Dealing with drive letters in PowerShell

Have you ever wondered why the newly installed disk gets a drive letter in the middle of the alphabet even though E: is free? Why that network drive refuses to connect with the drive letter you want? The reason is most probably that the drive letter you want has been reserved for removable drives even though no media is inserted. This has been an problem for some time now since many computers are shipped with built-in multimedia card readers.

W8-storage-management

In the above example, if you for example try to map a network drive as F: it will fail because it is already reserved by a SD card reader, even when no card is inserted. The solution: change the drive letters to something that you know will never conflict.

Here’s a PowerShell script that automatically reassigns drive letters on removable drives to a predefined set of “approved” drive letters.

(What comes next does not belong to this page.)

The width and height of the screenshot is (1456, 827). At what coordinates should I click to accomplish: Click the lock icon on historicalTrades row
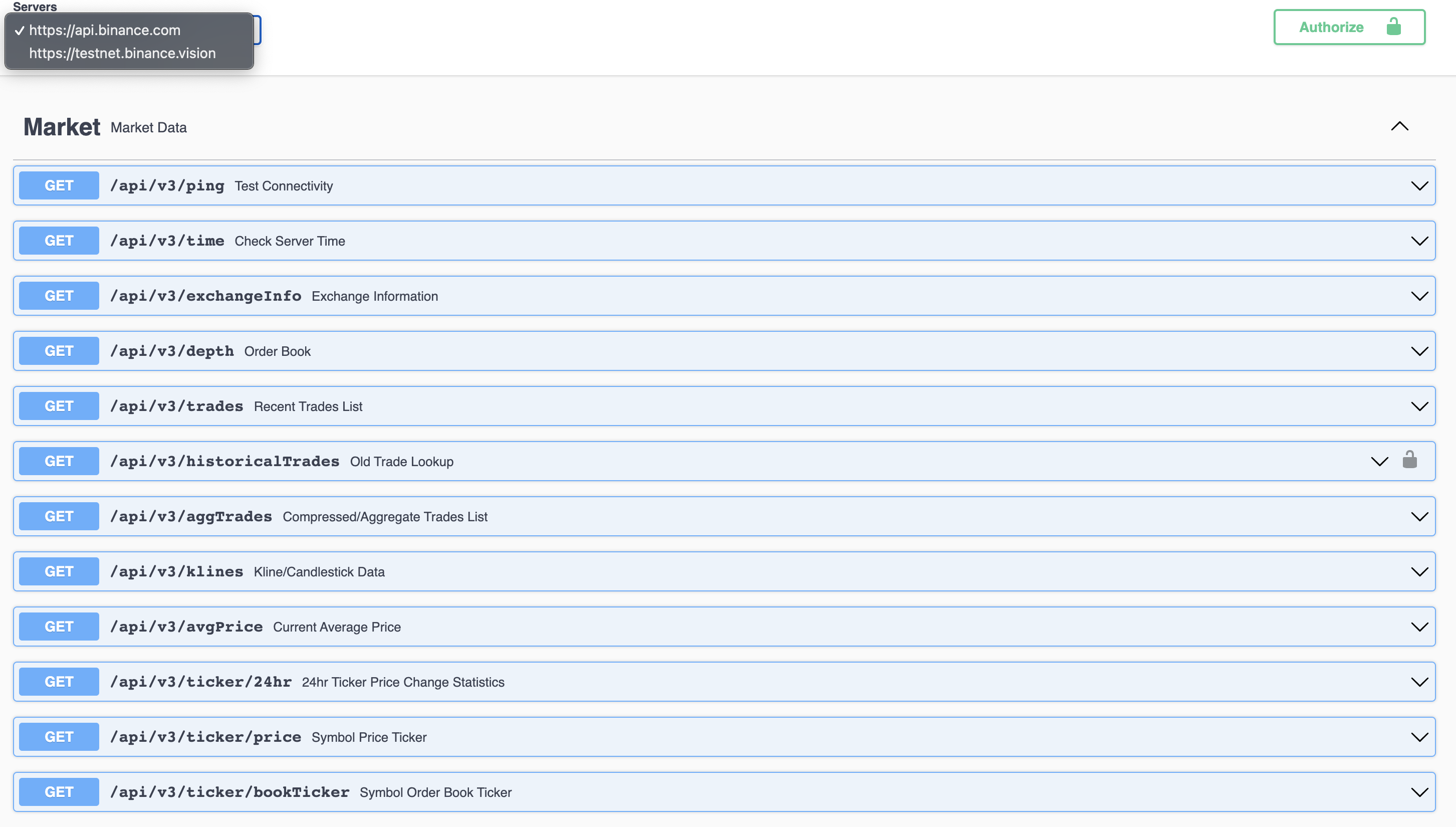[1409, 460]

The script uses the standard mountvol tool, so it also works in older Windows versions.

Replace-DriveLetters.ps1

$ForbiddenDrives = @("E:","F:","G:","H:")
$AllowedDrives = @("W:","X:","Y:","Z:")

$RemovableDrives = Get-WmiObject -Class Win32_Volume -Filter "DriveType=2"
$DrivesToReassign = $RemovableDrives | Where-Object { $ForbiddenDrives -contains $_.DriveLetter }
$i=0

foreach ($Drive in $DrivesToReassign) {
     &mountvol $Drive.DriveLetter /D
     &mountvol $AllowedDrives[$i++] $Drive.DeviceID
}

In an Enterprise Environment this is easy to implement in for example Microsoft Deployment Toolkit. That way your clients will never fail mapping network drives.